WORK TO BE COMPLETED: In the Luxirare text that follows, recast the paragraph starting "Luxirare is a weekly webzine" as a short bulleted list that keeps its main facts.

EXCERPT PROVIDED:
Luxirare.com — Killer clothes and fine cuisine


Videre est credere.


From the author:

Luxirare is a weekly webzine dedicated to clothing and cuisine. At Luxirare, the typical notion of a seasonal fashion show or seasonal "menu" does not exist. Styles and recipes are presented as individual pieces that do not follow a strict theme but rather a flow of ideas. The Luxirare principle is to use the unique mobility of the internet to develop an enticing, unorthodox presentation. There are no starts, no stops, no resumption of any discontinued story; just a continual conversation between the creator and the audience. The power of the internet to swallow so much into obsolescence is usually considered detrimental. The point here is to use the greatest invention of the 20th century, the internet and the obsolescence associated with it, as an advantage.

The object is to move slowly but quickly. "Slowly" in the sense that much of the content being generated takes an enormous amount of time to execute, and "quickly" in the sense that the content is presentable within a few clicks, without the drudgery of a printing press, anytime or anyplace.

Luxury and Rarity lenses zero in on the parallel worlds of clothes and cuisine. Both require intimacy; food is consumed by the mouth and clothing must touch the body. The pattern of creation concerning both fields are distinctly similar; both require strong cutting techniques which eventually lead to new creations.

RECORDED DATA:

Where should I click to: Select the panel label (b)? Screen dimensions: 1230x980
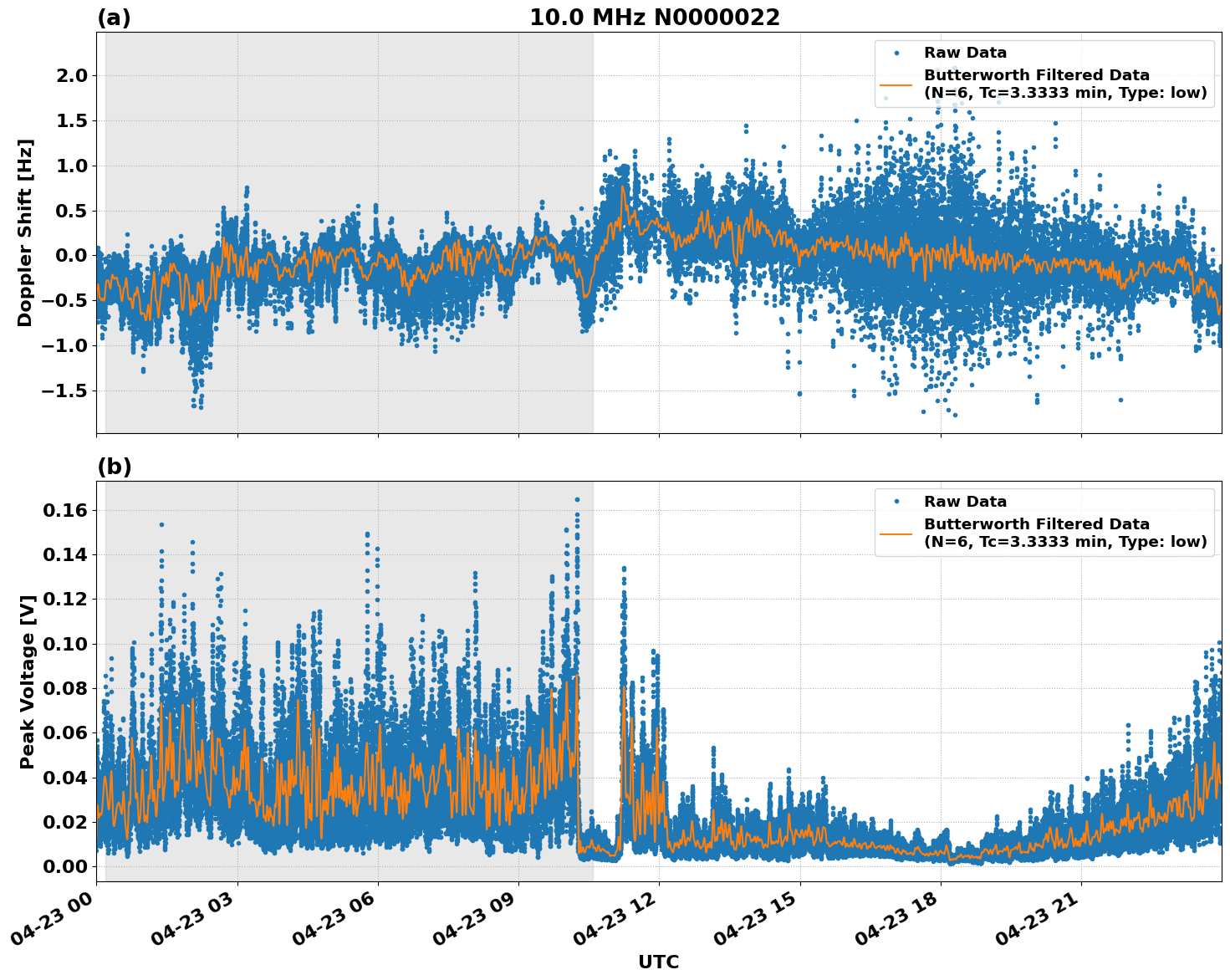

COMPLETE ANSWER:
- Luxirare is a weekly webzine devoted to clothing and cuisine.
- It has no seasonal fashion shows or seasonal "menus."
- Styles and recipes appear as individual pieces that follow a flow of ideas rather than a strict theme.
- It uses the internet's mobility to create an enticing, unorthodox presentation.
- There are no starts, stops, or resumed stories, only a continual conversation between creator and audience.
- The internet's tendency to make things obsolete is usually seen as harmful, but Luxirare uses it as an advantage.